From Farm to Vulnerable Families

The Community Takes Over
December 11, 2018
Finding Support and Belonging
February 20, 2019

From Farm to Vulnerable Families

Since early morning, the workers have been busy in the field. They are moving slowly through the long rows of vegetables, picking the ripe ones ready for harvest. Within a few hours, a long line of plastic boxes has been loaded with eggplants, squashes, peppers, tomatoes and other vegetables. Once the day’s harvest is loaded onto the waiting truck, it heads out of the fertile Jordan Valley.

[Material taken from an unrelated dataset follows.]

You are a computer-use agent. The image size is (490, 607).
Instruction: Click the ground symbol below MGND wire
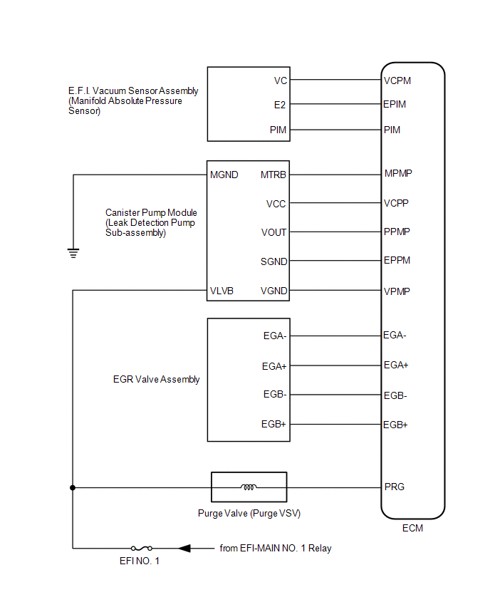(73, 251)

Being 450 meters below sea level and at least 15ºC warmer than other parts of Jordan, the farm’s growing season runs right through the winter.

“We are harvesting three times a week in a 6-month season and all the vegetables are shipped to local Community Based Organizations (CBO), who distribute it to vulnerable families living in other areas of Jordan. In this way, we are supporting about 500 vulnerable families a week with fresh vegetables! It has a great impact – especially for the health of their children,” says Project Manager Brian Howard.

On this day, the boxes of vegetables spend almost two hours on the road – travelling from the western part of Jordan to a small town in the east. Here they are welcomed by adults and children waiting in front of a small community hall. The building belongs to a local CBO, that provides educational activities for refugee children who are not able to attend local schools.

“People are really looking forward to receiving the vegetables,” says the director of the CBO.

The 10-kilogram boxes on the truck are transferred into big black plastic bags under the director’s supervision. It is the neediest families who will receive a bag, and the CBO-director is holding a paper with a long line of names written on it. She explains that some of the needy families are staying far away and therefore the CBO’s vehicle will deliver vegetables to them later.

“We used to have funds for the school that also made us able to give the children a meal during the day, but that was cut off in the fall of 2018. Now we only have the vegetables from Agricultural Cooperation for Development (AC4D) once a week, and they do indeed make a big difference in the lives of the many very poor people in this area.”

Statistics

During the 2017/2018 season, the AC4D test-farm:

  • Produced 12,500 kg hydroponic tomatoes and 6,300 kg peppers.
  • Produced and delivered a total of 150,000 kg vegetables.
  • Delivered 15,132 boxes of vegetables to needy people.
  • Provided a total of 75,660 adults and children with food from the farm.
  • Drove the truck 12,500 km to deliver the vegetables.